The following day we made a venture into a town 15 miles away to find a new fuel hose for the engine. It was a nice bus ride up a mountain, providing us with awesome views of the Pacific and Nicoya Bay below. I am amazed at how incredibly green everything is in this country. Even when we spend time in populated towns, the greenery is more prevalent than the development. I feel like wherever I am standing is just the most beautiful 360 degree view. With some groceries and a new fuel hose we headed back to High Climber. The following morning we took off around 11am for mine and Kyle’s last hop on the boat. About 130 miles and 24 hours of being underway and we’d arrive in Playa Flamingo. This time we had wind for about 4 hours of the trip and while the rest of the time was spent motoring, those 4 hours were glorious. A light breeze along with a current pushed us along at a constant 6-7 knots. The sun was setting over the tall mountains protruding from the sea to our right and a few dolphin swam at the bow of the boat. Unfortunately it didn’t last long, but we were feeling fortunate to have finally had some time under sail, the only noise being the boat pushing through the water and the occasional bird. We also saw 2 sets of sea turtles mating on the surface of the water.. pretty funny and interesting that we saw 2 set within 20 minutes!

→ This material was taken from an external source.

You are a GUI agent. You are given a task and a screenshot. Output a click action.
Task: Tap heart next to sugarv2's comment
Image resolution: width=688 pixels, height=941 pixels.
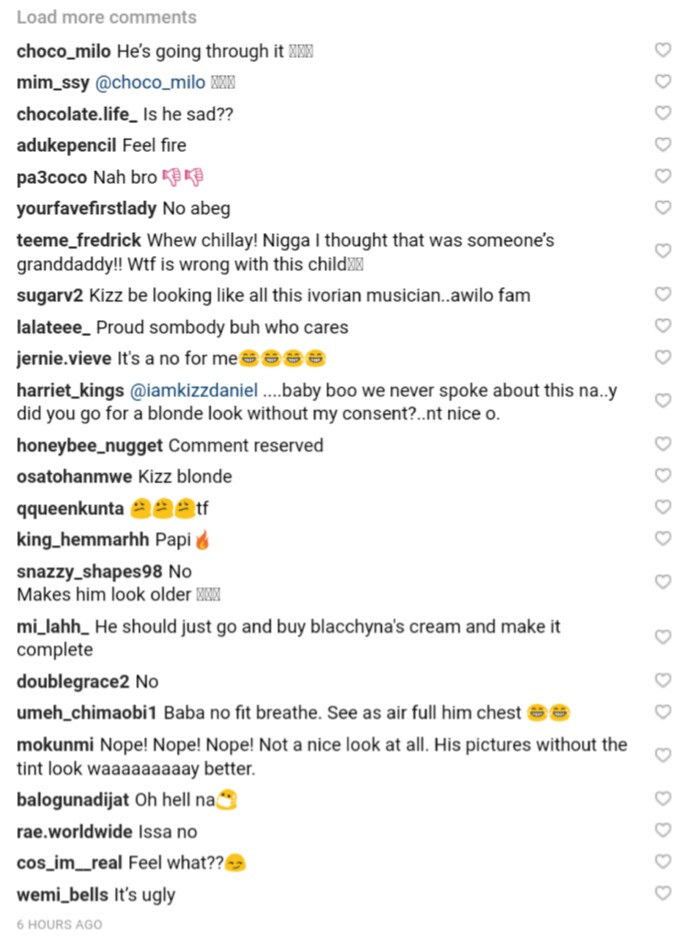tap(662, 295)
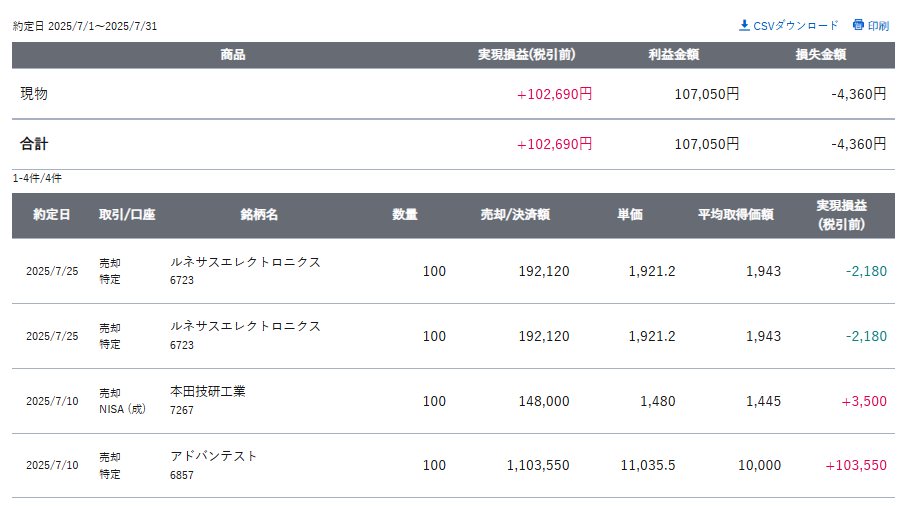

Around 5am on Saturday morning while I was on shift I made the turn in towards Playa Flamingo Bay. The sun was just coming up over the mountains and there was a low mist on the lower half of the mountains, causing part of the mountain to disappear before its peak reached out into the sky. Despite the motor, it was quiet morning and I waited to wake Max as long as possible, enjoying the solitude and quiet of the rising sun and towering mountains. As we started to get real close to land I shouted down to Max, waking him to come help me bring us into the anchorage. With Max taking over the wheel I attempted to help with the anchoring, but ended up having to wake up Kyle- it’s just a bit too heavy for me! Being that none of us had slept much the last 24 hours (it’s very different having 3 people instead of 4!) we put up the sun tarp and went back to sleep for a few hours. Around noon we headed to shore to find some wifi, the bus stop, and explore the town of Playa Flamingo.
The next day Kyle and I spent the entire afternoon packing our gear, cleaning out our cabin, and consolidating what we are bringing with us and what Max is going to ship back to Florida. It was a bitter sweet feeling packing up all our gear, and by late afternoon we had everything ready to go. The following morning Max rowed us to shore around 8am and walked us to the bus station. Saying our goodbyes Kyle and I waved goodbye to High Climber and wished Max luck with his new crew and the next half of his journey to California. I was filled with anticipation and excitement as we boarded the bus to San Jose about what the next 2 weeks of exploring Costa Rica by foot would bring. One of Kyle’s best friends, Ryan, is flying into Costa Rica on the 9th, and we have rented a car for the week before we all fly out on the 17th- so Kyle and I are heading to the Caribbean coast for a few days while we wait for Ryan to arrive. I’m really looking forward to seeing the other coast of the country!